(Data items)
- Opening Delimiter -
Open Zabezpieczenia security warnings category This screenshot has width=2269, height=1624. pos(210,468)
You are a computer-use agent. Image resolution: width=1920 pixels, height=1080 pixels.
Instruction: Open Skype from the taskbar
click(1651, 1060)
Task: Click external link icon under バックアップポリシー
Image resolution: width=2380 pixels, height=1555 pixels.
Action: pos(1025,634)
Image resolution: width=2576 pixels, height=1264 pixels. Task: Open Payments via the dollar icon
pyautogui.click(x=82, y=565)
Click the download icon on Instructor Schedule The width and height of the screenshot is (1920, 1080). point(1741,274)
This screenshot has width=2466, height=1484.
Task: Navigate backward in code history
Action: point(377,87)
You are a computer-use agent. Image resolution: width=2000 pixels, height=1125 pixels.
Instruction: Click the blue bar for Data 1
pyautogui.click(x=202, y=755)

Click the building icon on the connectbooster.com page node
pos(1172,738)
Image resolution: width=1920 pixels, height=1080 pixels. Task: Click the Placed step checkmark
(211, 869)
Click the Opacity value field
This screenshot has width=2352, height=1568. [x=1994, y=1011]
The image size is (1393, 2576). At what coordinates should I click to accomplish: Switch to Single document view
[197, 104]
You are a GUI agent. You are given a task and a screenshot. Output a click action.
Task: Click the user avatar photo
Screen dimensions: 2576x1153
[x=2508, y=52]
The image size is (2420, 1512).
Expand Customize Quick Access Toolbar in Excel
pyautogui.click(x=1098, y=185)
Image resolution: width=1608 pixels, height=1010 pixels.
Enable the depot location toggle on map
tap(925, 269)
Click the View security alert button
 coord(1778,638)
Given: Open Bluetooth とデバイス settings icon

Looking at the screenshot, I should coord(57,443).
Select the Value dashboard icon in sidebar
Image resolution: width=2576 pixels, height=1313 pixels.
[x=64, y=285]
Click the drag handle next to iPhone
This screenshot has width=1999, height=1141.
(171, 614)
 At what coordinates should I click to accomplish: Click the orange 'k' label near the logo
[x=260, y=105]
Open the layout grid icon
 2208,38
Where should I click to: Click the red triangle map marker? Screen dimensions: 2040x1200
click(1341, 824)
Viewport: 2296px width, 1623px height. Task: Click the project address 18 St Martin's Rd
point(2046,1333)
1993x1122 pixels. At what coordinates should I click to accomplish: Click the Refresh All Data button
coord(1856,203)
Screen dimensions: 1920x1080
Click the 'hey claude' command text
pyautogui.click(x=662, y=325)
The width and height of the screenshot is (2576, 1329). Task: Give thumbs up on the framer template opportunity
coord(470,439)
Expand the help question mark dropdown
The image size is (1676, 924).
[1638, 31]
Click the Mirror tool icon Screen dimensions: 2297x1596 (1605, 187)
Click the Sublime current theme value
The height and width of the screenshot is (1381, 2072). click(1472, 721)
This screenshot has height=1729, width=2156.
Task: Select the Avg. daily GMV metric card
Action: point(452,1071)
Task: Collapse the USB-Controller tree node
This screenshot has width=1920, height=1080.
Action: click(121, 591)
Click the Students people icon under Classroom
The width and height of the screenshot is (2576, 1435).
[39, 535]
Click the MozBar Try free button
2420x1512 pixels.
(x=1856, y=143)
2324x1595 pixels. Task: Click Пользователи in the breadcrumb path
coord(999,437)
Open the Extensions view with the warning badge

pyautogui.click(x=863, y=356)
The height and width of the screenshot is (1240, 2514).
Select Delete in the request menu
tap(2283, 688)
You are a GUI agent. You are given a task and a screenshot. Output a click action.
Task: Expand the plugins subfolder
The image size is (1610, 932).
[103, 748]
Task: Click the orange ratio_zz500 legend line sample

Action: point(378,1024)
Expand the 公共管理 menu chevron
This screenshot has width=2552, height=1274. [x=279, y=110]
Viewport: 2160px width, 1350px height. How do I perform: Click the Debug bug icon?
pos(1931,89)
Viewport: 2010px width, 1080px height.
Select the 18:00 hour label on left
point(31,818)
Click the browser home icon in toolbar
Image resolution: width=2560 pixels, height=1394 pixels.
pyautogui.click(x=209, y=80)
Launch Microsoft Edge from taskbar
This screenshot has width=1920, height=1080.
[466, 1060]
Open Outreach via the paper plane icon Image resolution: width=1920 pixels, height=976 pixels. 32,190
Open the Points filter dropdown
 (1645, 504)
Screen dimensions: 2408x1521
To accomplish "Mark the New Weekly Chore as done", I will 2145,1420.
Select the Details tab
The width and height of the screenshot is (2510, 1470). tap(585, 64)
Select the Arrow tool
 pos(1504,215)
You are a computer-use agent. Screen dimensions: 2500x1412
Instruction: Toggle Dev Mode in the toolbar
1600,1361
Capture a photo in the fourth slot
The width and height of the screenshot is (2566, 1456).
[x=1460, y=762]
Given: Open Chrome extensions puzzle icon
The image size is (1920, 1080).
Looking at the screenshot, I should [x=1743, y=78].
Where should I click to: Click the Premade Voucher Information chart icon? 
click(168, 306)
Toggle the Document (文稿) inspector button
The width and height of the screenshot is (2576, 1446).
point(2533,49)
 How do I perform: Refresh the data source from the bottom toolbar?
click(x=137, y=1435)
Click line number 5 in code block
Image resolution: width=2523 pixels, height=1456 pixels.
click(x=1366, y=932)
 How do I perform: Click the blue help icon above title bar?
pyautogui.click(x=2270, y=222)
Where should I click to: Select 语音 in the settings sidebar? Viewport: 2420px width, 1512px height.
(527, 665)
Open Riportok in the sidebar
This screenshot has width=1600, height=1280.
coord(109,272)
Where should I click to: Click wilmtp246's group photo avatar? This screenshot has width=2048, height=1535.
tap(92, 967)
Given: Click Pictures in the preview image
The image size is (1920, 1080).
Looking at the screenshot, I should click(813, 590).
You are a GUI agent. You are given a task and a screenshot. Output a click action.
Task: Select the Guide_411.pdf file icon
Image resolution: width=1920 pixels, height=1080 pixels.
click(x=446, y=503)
- Closing Delimiter -
(INSTRUCTIONS TO FOLLOW)
Exactly reproduce the lines from the one containing "Where should I click to: Select" through the end of the records, and only those lines.

(EXERCISE OUTPUT)
Where should I click to: Select 语音 in the settings sidebar? Viewport: 2420px width, 1512px height.
(527, 665)
Open Riportok in the sidebar
This screenshot has width=1600, height=1280.
coord(109,272)
Where should I click to: Click wilmtp246's group photo avatar? This screenshot has width=2048, height=1535.
tap(92, 967)
Given: Click Pictures in the preview image
The image size is (1920, 1080).
Looking at the screenshot, I should click(813, 590).
You are a GUI agent. You are given a task and a screenshot. Output a click action.
Task: Select the Guide_411.pdf file icon
Image resolution: width=1920 pixels, height=1080 pixels.
click(x=446, y=503)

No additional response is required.